Le swimrun et le plogging

Le « plogging » possède en commun avec le swimrun d’avoir été inventé en Suède. Pratique née très récemment en 2016 à Stockholm, grâce à l’idée géniale de Erik Ahlström, le plogging 👉 combinaison du verbe « plocka upp » (ramasser) et « jogging » (course à pied), s’est répandu comme une trainée de poudre à travers médias mainstream et réseaux sociaux.

Au départ Erik ramasse mégots et autres papiers dans les rue de Stockholm au gré de ses séances de course à pied, sans se douter du potentiel viral de cette bonne action. Il crée son site Plogga afin de cristalliser et d’organiser sa pratique. C’est encore une fois les médias et plus particulièrement la télévision allemande qui va donner un coup de pouce phénoménal en l’incluant dans un reportage sur la Suède.
L’idée séduit très vite les autres nations anglo saxonnes: Royaume Uni, USA, Allemagne. Des initiatives fleurissent aussi partout autour du globe.

Le plogging s’il a bénéficié d’une chambre d’écho médiatique exceptionnelle, la France n’est pas en reste avec dès 2016 👉 la Team Run Eco Trail fondée en 2016 (et auteure d’une application dès 2017) qui fut pionnière dans ce domaine. Encore plus précurseur, l’association des Trail Runner Foundation (basée sur le modèle de la surfrider foundation) dès 2013 ont commencé une pratique mêlant course à pied et ramassage de déchets.

Nous le constatons, le plogging s’il est relativement nouveau, tire ses racines de pratiques anciennes dans le monde du trail. D’autres disciplines, encore plus exposées (Surf, plongeurs, randonneurs, VTT, natation etc..) à la pollution ont sans doute mélangé sport et ramassage de déchets. Le swimrun, sport outdoor par excellence, n’échappe pas à cette règle.
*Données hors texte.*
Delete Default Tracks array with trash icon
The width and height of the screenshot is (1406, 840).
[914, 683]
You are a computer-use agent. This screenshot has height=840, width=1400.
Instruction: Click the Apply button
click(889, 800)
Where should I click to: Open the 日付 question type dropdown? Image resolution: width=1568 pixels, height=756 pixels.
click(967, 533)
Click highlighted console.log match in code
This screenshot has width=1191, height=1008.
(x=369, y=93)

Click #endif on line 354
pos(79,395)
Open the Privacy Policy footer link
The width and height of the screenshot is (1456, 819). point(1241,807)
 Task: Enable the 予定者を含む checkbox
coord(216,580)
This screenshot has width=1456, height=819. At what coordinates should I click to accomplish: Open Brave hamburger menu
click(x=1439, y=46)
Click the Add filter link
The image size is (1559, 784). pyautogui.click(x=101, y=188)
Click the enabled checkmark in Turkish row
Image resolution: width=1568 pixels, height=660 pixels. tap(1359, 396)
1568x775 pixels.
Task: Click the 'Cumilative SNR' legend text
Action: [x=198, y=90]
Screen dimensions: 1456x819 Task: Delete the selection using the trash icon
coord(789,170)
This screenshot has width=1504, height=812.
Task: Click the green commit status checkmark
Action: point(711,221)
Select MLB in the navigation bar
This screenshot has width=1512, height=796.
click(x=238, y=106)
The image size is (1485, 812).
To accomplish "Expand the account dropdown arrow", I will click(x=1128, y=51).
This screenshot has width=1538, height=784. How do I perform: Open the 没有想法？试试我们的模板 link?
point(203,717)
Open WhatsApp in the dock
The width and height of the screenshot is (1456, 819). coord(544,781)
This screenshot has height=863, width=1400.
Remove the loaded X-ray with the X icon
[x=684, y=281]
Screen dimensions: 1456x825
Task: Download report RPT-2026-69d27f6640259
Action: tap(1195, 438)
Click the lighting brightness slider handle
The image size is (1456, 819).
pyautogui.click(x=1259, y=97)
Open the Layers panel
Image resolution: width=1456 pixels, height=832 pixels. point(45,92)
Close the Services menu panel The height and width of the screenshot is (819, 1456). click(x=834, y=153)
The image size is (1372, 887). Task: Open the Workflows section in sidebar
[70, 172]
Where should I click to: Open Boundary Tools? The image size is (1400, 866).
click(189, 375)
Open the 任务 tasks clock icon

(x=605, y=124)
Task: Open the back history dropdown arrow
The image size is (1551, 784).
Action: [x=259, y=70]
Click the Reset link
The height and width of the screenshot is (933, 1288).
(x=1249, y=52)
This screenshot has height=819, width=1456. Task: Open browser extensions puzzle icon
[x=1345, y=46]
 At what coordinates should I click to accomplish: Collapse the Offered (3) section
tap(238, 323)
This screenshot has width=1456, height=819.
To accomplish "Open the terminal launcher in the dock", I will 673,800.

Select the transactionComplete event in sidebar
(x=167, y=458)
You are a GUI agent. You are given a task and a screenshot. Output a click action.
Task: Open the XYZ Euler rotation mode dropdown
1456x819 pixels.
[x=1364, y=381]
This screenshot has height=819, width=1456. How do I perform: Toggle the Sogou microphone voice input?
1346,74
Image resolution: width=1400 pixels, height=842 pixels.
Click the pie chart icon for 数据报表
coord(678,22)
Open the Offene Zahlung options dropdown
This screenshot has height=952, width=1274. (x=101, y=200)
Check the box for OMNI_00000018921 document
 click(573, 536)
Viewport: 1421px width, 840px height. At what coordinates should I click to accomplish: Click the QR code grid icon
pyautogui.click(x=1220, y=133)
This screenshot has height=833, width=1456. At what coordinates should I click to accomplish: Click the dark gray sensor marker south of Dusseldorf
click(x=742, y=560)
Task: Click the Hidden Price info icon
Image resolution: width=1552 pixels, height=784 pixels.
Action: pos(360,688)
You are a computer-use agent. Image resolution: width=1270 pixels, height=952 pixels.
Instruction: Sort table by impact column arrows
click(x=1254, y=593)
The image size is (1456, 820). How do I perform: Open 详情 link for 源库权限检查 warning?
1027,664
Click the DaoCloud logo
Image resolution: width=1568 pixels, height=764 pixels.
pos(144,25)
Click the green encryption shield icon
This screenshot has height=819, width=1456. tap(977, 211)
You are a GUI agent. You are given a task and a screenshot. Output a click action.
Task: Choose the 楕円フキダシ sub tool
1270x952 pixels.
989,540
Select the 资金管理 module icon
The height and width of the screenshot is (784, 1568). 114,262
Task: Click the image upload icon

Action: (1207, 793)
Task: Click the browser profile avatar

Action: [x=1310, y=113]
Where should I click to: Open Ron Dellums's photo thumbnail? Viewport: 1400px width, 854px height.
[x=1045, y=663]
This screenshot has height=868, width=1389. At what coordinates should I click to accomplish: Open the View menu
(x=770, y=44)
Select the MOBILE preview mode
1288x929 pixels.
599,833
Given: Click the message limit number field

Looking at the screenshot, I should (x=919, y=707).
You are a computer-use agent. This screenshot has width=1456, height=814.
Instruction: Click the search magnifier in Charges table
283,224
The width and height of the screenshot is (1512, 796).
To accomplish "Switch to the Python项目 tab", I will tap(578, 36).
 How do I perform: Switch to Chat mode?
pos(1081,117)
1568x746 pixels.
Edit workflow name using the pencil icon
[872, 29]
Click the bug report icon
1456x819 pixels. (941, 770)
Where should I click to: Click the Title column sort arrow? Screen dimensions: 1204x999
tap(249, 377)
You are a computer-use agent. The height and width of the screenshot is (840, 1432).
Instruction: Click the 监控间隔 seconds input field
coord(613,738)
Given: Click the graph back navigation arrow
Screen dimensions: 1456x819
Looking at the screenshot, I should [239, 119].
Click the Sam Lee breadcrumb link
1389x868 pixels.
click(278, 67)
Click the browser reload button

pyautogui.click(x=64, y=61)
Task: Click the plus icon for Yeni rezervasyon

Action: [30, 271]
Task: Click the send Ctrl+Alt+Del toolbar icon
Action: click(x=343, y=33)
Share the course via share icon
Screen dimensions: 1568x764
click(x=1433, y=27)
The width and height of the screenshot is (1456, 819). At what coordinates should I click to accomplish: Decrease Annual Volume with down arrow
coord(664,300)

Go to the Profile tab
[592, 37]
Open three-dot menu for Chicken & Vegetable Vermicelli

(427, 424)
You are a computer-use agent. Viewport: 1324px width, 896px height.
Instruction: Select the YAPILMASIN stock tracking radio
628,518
C’est même une partie de son ADN, protéger la nature est une composante régulièrement mis en avant par le circuit ÖtillÖ avec un ramassage de déchets programmé systématiquement la veille des weekends de coupe du monde.

Nous à Swimrun France, pratiquons notre sport dans des spots incroyable de beauté, parfois très éloignés de la moindre poubelle. Nous avons toujours une petite place dans notre sac pour y accueillir des déchets plastiques, verre ou autre. Et puis c’est notre nature de penser collectif, en l’occurrence à notre autre précieux partenaire de sport : la nature.